• Given request:
Can you convert the items below into a numbered list, leaving out any blank lines?

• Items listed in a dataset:
☆ ☆ ☆ ☆

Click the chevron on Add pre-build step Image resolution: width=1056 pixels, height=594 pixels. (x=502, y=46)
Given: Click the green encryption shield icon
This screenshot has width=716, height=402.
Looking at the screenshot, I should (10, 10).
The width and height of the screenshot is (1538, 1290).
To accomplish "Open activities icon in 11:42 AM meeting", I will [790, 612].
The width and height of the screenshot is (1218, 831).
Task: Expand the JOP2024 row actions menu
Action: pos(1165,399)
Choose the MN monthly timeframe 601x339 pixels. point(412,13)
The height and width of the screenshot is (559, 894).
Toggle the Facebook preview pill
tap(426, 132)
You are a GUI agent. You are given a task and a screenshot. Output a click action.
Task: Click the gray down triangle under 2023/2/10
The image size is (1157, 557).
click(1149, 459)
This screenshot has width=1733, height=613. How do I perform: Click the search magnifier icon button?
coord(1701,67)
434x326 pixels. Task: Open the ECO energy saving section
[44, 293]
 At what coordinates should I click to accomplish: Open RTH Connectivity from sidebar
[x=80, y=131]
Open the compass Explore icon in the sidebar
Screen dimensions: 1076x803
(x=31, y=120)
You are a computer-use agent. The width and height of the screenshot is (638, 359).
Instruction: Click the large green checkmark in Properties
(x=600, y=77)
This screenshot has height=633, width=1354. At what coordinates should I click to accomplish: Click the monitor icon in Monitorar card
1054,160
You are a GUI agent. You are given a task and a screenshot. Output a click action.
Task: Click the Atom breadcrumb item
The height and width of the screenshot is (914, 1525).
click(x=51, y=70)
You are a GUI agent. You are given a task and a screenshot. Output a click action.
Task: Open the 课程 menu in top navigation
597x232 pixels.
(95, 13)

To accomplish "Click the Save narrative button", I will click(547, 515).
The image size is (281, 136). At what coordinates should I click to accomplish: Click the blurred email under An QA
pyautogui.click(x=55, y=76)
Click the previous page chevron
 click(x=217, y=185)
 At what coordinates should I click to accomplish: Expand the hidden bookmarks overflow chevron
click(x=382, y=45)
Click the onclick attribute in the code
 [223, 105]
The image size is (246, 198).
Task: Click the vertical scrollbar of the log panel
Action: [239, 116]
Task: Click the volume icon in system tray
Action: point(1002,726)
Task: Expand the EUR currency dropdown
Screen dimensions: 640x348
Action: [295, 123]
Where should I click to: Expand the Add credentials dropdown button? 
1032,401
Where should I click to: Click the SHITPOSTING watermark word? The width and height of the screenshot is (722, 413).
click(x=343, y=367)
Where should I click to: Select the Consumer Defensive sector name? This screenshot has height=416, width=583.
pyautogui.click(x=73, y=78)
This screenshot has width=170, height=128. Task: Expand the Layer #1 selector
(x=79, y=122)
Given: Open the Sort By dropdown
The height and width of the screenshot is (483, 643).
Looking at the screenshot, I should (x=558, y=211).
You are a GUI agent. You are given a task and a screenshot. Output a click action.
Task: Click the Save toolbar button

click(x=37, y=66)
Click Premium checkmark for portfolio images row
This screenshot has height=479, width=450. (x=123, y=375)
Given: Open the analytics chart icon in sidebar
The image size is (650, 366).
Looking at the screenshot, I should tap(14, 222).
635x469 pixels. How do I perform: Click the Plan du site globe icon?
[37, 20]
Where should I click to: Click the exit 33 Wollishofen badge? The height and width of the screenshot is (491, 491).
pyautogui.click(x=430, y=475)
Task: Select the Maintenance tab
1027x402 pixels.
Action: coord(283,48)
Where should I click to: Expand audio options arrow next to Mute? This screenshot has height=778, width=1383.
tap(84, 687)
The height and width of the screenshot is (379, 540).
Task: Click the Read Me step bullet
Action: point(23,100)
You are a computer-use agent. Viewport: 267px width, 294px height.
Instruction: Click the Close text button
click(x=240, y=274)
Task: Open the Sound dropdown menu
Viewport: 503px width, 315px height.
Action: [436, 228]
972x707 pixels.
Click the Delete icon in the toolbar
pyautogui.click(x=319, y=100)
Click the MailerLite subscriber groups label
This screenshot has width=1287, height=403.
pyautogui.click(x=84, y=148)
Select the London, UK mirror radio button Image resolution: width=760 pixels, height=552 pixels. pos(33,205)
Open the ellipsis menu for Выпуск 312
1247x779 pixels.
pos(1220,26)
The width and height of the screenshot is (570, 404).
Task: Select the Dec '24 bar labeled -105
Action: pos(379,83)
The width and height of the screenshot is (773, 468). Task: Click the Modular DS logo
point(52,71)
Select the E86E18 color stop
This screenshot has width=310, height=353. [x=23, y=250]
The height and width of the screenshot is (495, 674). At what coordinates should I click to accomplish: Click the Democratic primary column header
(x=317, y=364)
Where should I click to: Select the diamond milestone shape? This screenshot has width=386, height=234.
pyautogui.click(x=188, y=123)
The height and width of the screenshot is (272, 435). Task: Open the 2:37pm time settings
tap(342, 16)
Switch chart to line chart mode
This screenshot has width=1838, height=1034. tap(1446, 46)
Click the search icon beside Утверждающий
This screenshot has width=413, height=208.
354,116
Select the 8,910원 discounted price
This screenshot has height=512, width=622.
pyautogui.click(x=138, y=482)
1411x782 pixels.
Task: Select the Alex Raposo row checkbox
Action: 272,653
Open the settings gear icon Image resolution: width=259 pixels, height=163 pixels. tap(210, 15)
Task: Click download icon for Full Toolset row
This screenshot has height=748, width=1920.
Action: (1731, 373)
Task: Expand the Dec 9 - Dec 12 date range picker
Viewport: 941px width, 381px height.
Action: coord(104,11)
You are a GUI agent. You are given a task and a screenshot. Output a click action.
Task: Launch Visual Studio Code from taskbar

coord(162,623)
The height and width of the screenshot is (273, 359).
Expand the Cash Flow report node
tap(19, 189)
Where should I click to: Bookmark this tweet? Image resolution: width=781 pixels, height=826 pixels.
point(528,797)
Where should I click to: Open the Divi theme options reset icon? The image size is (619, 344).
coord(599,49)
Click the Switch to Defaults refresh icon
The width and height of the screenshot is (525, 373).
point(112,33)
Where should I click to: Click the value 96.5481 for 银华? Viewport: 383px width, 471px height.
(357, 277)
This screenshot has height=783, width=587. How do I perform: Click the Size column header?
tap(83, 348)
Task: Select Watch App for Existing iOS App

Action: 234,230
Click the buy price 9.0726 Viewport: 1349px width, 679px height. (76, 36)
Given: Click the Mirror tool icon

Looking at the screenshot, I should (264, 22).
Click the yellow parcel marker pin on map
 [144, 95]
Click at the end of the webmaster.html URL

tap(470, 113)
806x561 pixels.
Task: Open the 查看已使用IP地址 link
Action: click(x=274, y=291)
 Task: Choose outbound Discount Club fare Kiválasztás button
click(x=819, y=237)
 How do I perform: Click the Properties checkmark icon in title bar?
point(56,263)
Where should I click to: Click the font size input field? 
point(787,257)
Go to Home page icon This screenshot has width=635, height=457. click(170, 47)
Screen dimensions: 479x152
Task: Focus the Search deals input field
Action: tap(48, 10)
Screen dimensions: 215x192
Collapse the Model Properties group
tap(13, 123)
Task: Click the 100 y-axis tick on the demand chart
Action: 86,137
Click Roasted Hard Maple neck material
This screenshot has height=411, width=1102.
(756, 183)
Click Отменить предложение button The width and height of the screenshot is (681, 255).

☆ ☆ ☆ ☆

• Answer for the task:
1. Click the chevron on Add pre-build step Image resolution: width=1056 pixels, height=594 pixels. (x=502, y=46)
2. Given: Click the green encryption shield icon
3. This screenshot has width=716, height=402.
4. Looking at the screenshot, I should (10, 10).
5. The width and height of the screenshot is (1538, 1290).
6. To accomplish "Open activities icon in 11:42 AM meeting", I will [790, 612].
7. The width and height of the screenshot is (1218, 831).
8. Task: Expand the JOP2024 row actions menu
9. Action: pos(1165,399)
10. Choose the MN monthly timeframe 601x339 pixels. point(412,13)
11. The height and width of the screenshot is (559, 894).
12. Toggle the Facebook preview pill
13. tap(426, 132)
14. You are a GUI agent. You are given a task and a screenshot. Output a click action.
15. Task: Click the gray down triangle under 2023/2/10
16. The image size is (1157, 557).
17. click(1149, 459)
18. This screenshot has width=1733, height=613. How do I perform: Click the search magnifier icon button?
19. coord(1701,67)
20. 434x326 pixels. Task: Open the ECO energy saving section
21. [44, 293]
22.  At what coordinates should I click to accomplish: Open RTH Connectivity from sidebar
23. [x=80, y=131]
24. Open the compass Explore icon in the sidebar
25. Screen dimensions: 1076x803
26. (x=31, y=120)
27. You are a computer-use agent. The width and height of the screenshot is (638, 359).
28. Instruction: Click the large green checkmark in Properties
29. (x=600, y=77)
30. This screenshot has height=633, width=1354. At what coordinates should I click to accomplish: Click the monitor icon in Monitorar card
31. 1054,160
32. You are a GUI agent. You are given a task and a screenshot. Output a click action.
33. Task: Click the Atom breadcrumb item
34. The height and width of the screenshot is (914, 1525).
35. click(x=51, y=70)
36. You are a GUI agent. You are given a task and a screenshot. Output a click action.
37. Task: Open the 课程 menu in top navigation
38. 597x232 pixels.
39. (95, 13)
40. To accomplish "Click the Save narrative button", I will click(547, 515).
41. The image size is (281, 136). At what coordinates should I click to accomplish: Click the blurred email under An QA
42. pyautogui.click(x=55, y=76)
43. Click the previous page chevron
44.  click(x=217, y=185)
45.  At what coordinates should I click to accomplish: Expand the hidden bookmarks overflow chevron
46. click(x=382, y=45)
47. Click the onclick attribute in the code
48.  [223, 105]
49. The image size is (246, 198).
50. Task: Click the vertical scrollbar of the log panel
51. Action: [239, 116]
52. Task: Click the volume icon in system tray
53. Action: point(1002,726)
54. Task: Expand the EUR currency dropdown
55. Screen dimensions: 640x348
56. Action: [295, 123]
57. Where should I click to: Expand the Add credentials dropdown button? 
58. 1032,401
59. Where should I click to: Click the SHITPOSTING watermark word? The width and height of the screenshot is (722, 413).
60. click(x=343, y=367)
61. Where should I click to: Select the Consumer Defensive sector name? This screenshot has height=416, width=583.
62. pyautogui.click(x=73, y=78)
63. This screenshot has width=170, height=128. Task: Expand the Layer #1 selector
64. (x=79, y=122)
65. Given: Open the Sort By dropdown
66. The height and width of the screenshot is (483, 643).
67. Looking at the screenshot, I should (x=558, y=211).
68. You are a GUI agent. You are given a task and a screenshot. Output a click action.
69. Task: Click the Save toolbar button
70. click(x=37, y=66)
71. Click Premium checkmark for portfolio images row
72. This screenshot has height=479, width=450. (x=123, y=375)
73. Given: Open the analytics chart icon in sidebar
74. The image size is (650, 366).
75. Looking at the screenshot, I should tap(14, 222).
76. 635x469 pixels. How do I perform: Click the Plan du site globe icon?
77. [37, 20]
78. Where should I click to: Click the exit 33 Wollishofen badge? The height and width of the screenshot is (491, 491).
79. pyautogui.click(x=430, y=475)
80. Task: Select the Maintenance tab
81. 1027x402 pixels.
82. Action: coord(283,48)
83. Where should I click to: Expand audio options arrow next to Mute? This screenshot has height=778, width=1383.
84. tap(84, 687)
85. The height and width of the screenshot is (379, 540).
86. Task: Click the Read Me step bullet
87. Action: point(23,100)
88. You are a computer-use agent. Viewport: 267px width, 294px height.
89. Instruction: Click the Close text button
90. click(x=240, y=274)
91. Task: Open the Sound dropdown menu
92. Viewport: 503px width, 315px height.
93. Action: [436, 228]
94. 972x707 pixels.
95. Click the Delete icon in the toolbar
96. pyautogui.click(x=319, y=100)
97. Click the MailerLite subscriber groups label
98. This screenshot has width=1287, height=403.
99. pyautogui.click(x=84, y=148)
100. Select the London, UK mirror radio button Image resolution: width=760 pixels, height=552 pixels. pos(33,205)
101. Open the ellipsis menu for Выпуск 312
102. 1247x779 pixels.
103. pos(1220,26)
104. The width and height of the screenshot is (570, 404).
105. Task: Select the Dec '24 bar labeled -105
106. Action: pos(379,83)
107. The width and height of the screenshot is (773, 468). Task: Click the Modular DS logo
108. point(52,71)
109. Select the E86E18 color stop
110. This screenshot has width=310, height=353. [x=23, y=250]
111. The height and width of the screenshot is (495, 674). At what coordinates should I click to accomplish: Click the Democratic primary column header
112. (x=317, y=364)
113. Where should I click to: Select the diamond milestone shape? This screenshot has width=386, height=234.
114. pyautogui.click(x=188, y=123)
115. The height and width of the screenshot is (272, 435). Task: Open the 2:37pm time settings
116. tap(342, 16)
117. Switch chart to line chart mode
118. This screenshot has width=1838, height=1034. tap(1446, 46)
119. Click the search icon beside Утверждающий
120. This screenshot has width=413, height=208.
121. 354,116
122. Select the 8,910원 discounted price
123. This screenshot has height=512, width=622.
124. pyautogui.click(x=138, y=482)
125. 1411x782 pixels.
126. Task: Select the Alex Raposo row checkbox
127. Action: 272,653
128. Open the settings gear icon Image resolution: width=259 pixels, height=163 pixels. tap(210, 15)
129. Task: Click download icon for Full Toolset row
130. This screenshot has height=748, width=1920.
131. Action: (1731, 373)
132. Task: Expand the Dec 9 - Dec 12 date range picker
133. Viewport: 941px width, 381px height.
134. Action: coord(104,11)
135. You are a GUI agent. You are given a task and a screenshot. Output a click action.
136. Task: Launch Visual Studio Code from taskbar
137. coord(162,623)
138. The height and width of the screenshot is (273, 359).
139. Expand the Cash Flow report node
140. tap(19, 189)
141. Where should I click to: Bookmark this tweet? Image resolution: width=781 pixels, height=826 pixels.
142. point(528,797)
143. Where should I click to: Open the Divi theme options reset icon? The image size is (619, 344).
144. coord(599,49)
145. Click the Switch to Defaults refresh icon
146. The width and height of the screenshot is (525, 373).
147. point(112,33)
148. Where should I click to: Click the value 96.5481 for 银华? Viewport: 383px width, 471px height.
149. (357, 277)
150. This screenshot has height=783, width=587. How do I perform: Click the Size column header?
151. tap(83, 348)
152. Task: Select Watch App for Existing iOS App
153. Action: 234,230
154. Click the buy price 9.0726 Viewport: 1349px width, 679px height. (76, 36)
155. Given: Click the Mirror tool icon
156. Looking at the screenshot, I should (264, 22).
157. Click the yellow parcel marker pin on map
158.  [144, 95]
159. Click at the end of the webmaster.html URL
160. tap(470, 113)
161. 806x561 pixels.
162. Task: Open the 查看已使用IP地址 link
163. Action: click(x=274, y=291)
164.  Task: Choose outbound Discount Club fare Kiválasztás button
165. click(x=819, y=237)
166.  How do I perform: Click the Properties checkmark icon in title bar?
167. point(56,263)
168. Where should I click to: Click the font size input field? 
169. point(787,257)
170. Go to Home page icon This screenshot has width=635, height=457. click(170, 47)
171. Screen dimensions: 479x152
172. Task: Focus the Search deals input field
173. Action: tap(48, 10)
174. Screen dimensions: 215x192
175. Collapse the Model Properties group
176. tap(13, 123)
177. Task: Click the 100 y-axis tick on the demand chart
178. Action: 86,137
179. Click Roasted Hard Maple neck material
180. This screenshot has height=411, width=1102.
181. (756, 183)
182. Click Отменить предложение button The width and height of the screenshot is (681, 255).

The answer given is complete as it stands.